[Written task] Render the listing as a JSON list of strings, with one string per line. Begin at the line that contains "You are a computer-use", continue through the end of the listing, and leave out blank lines and pictures.

Data rows start

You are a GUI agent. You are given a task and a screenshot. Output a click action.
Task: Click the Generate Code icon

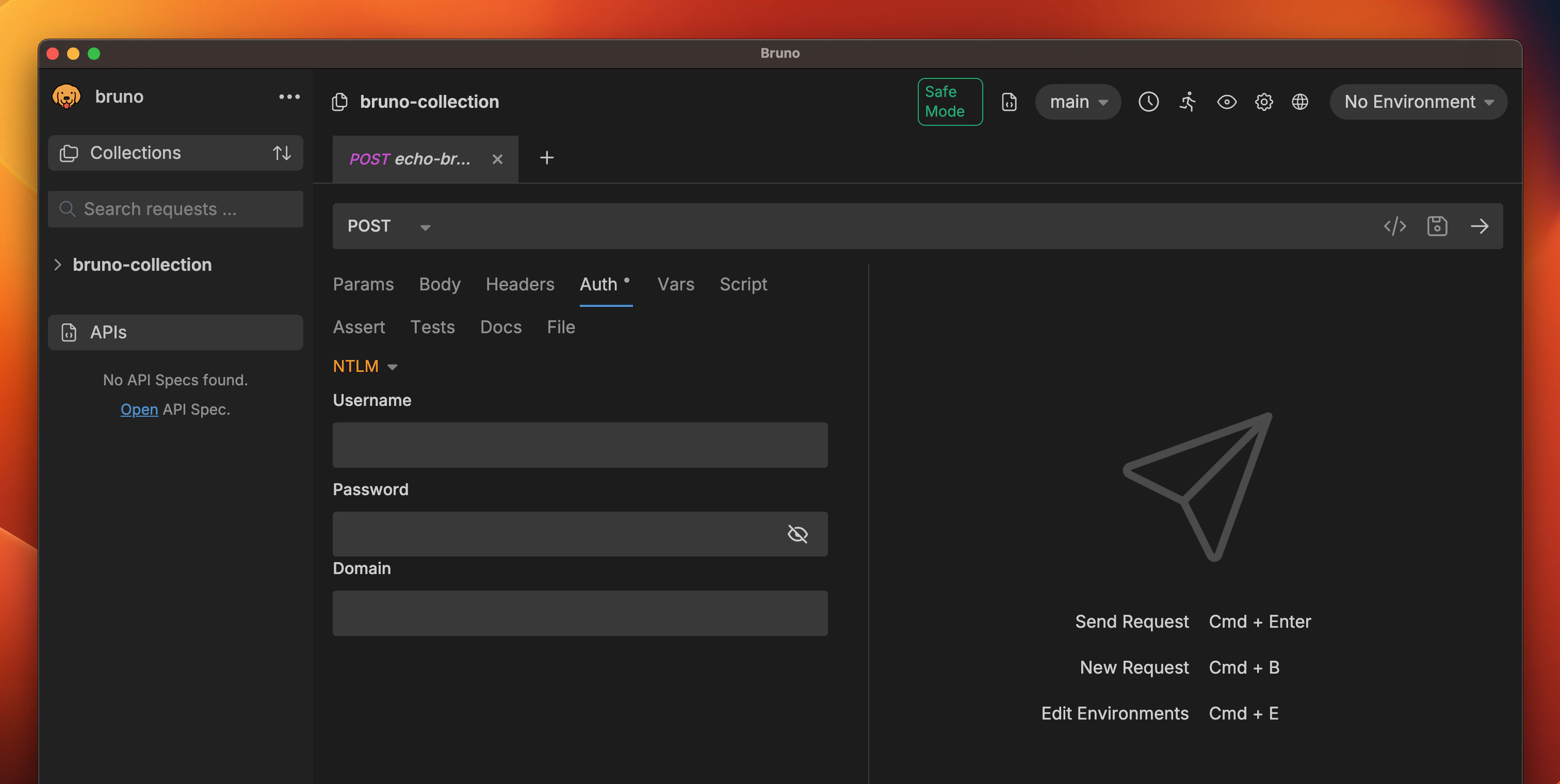(x=1395, y=226)

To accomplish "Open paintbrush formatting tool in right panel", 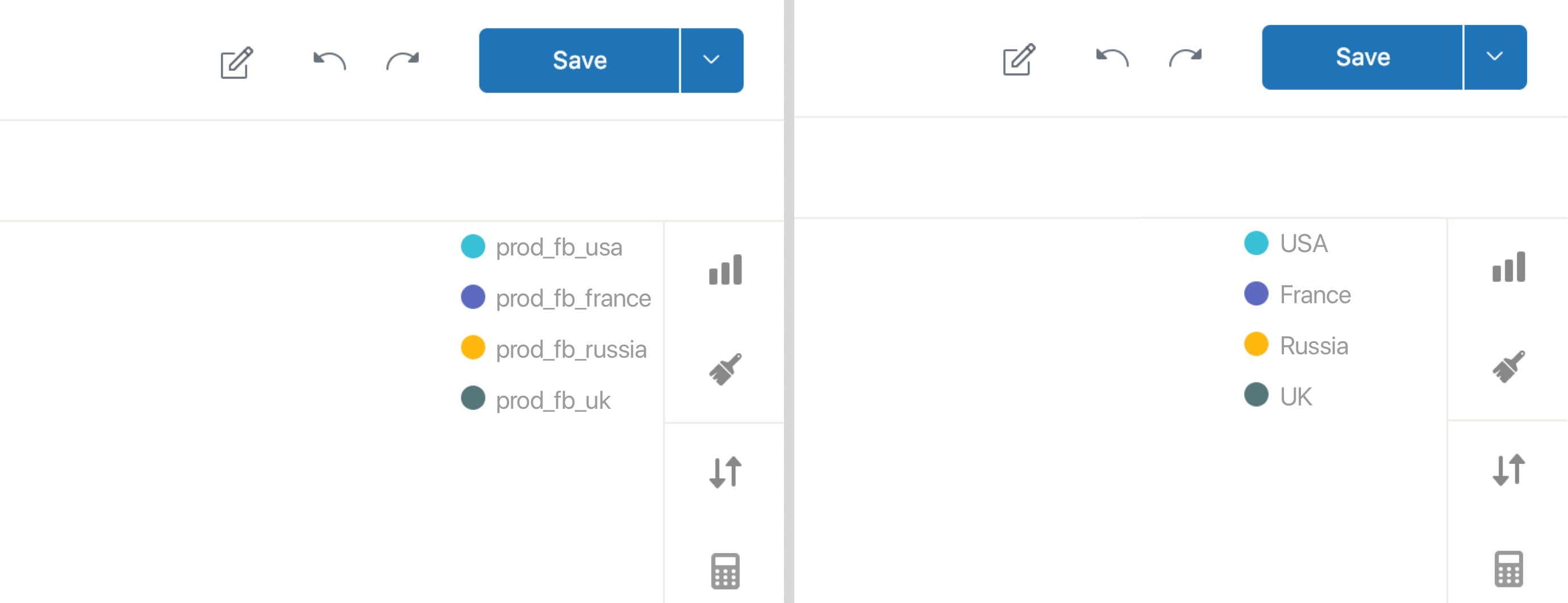I will click(x=1508, y=366).
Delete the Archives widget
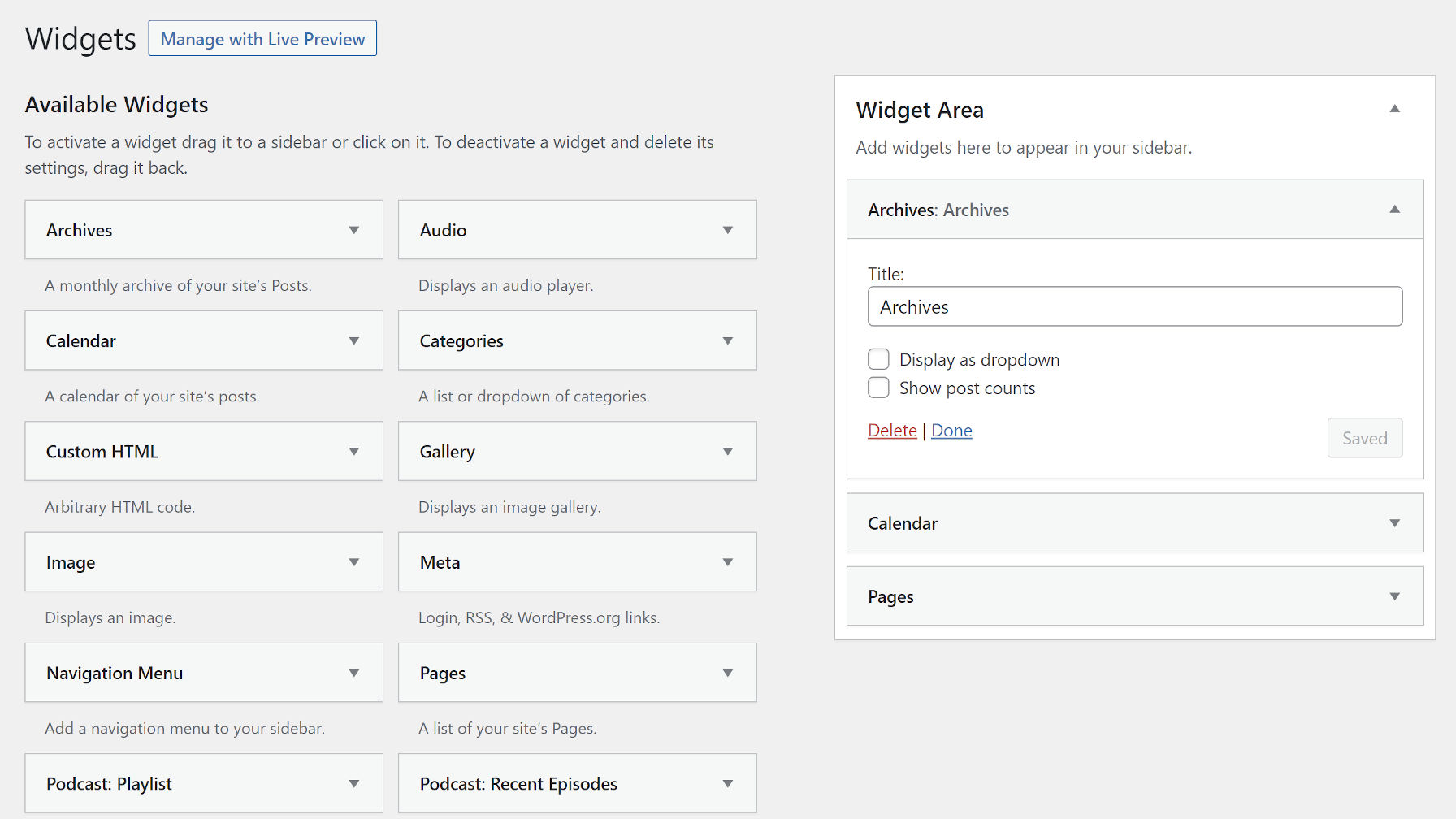The height and width of the screenshot is (819, 1456). 892,430
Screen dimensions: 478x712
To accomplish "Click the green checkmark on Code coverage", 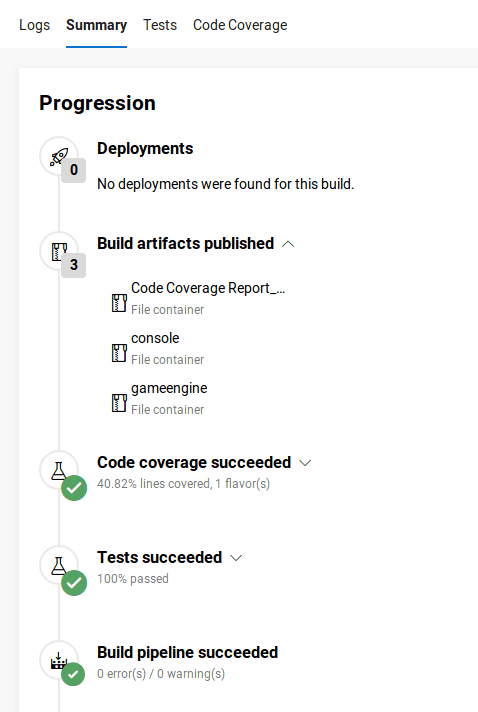I will (74, 488).
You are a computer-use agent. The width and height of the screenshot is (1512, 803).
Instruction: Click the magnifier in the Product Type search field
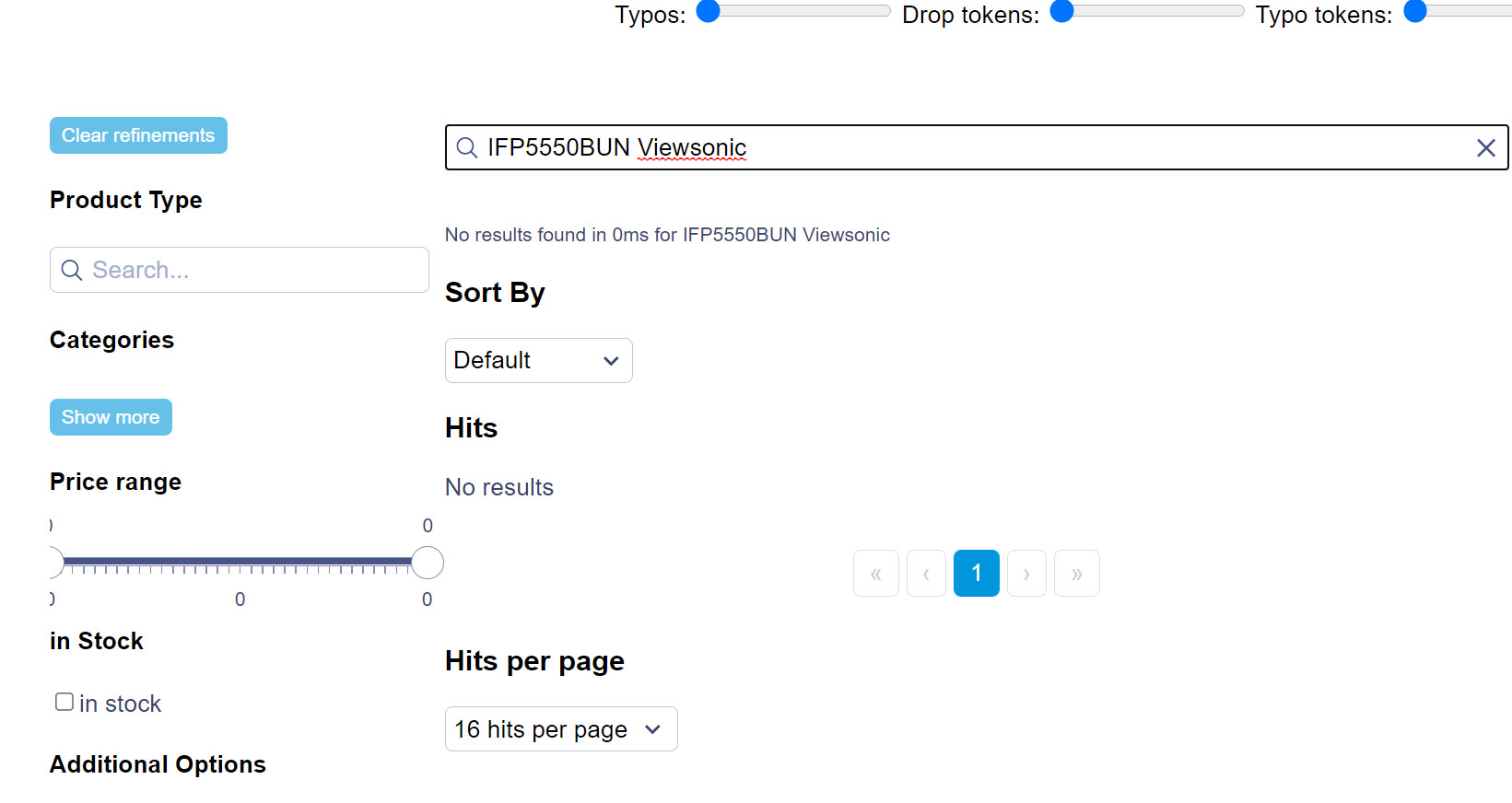72,270
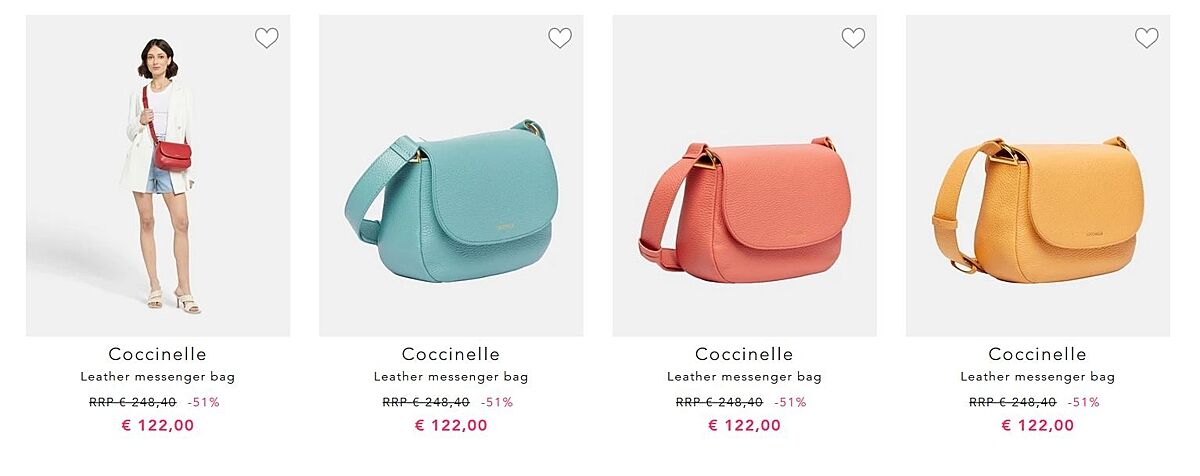The height and width of the screenshot is (476, 1200).
Task: Select the yellow leather bag image
Action: coord(1038,175)
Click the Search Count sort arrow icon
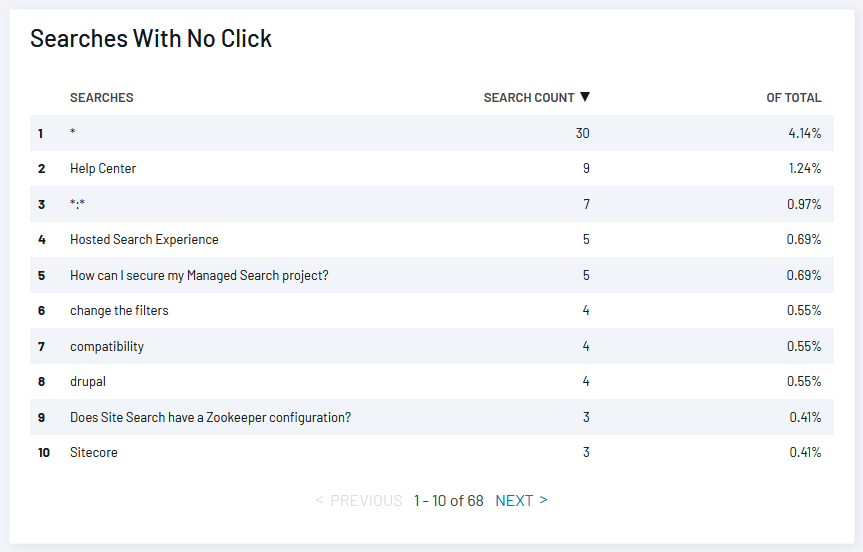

Data rows end

[Output of the task]
[
  "You are a computer-use agent. The width and height of the screenshot is (1512, 803).",
  "Instruction: Click the magnifier in the Product Type search field",
  "72,270",
  "The height and width of the screenshot is (476, 1200).",
  "Task: Select the yellow leather bag image",
  "Action: coord(1038,175)",
  "Click the Search Count sort arrow icon"
]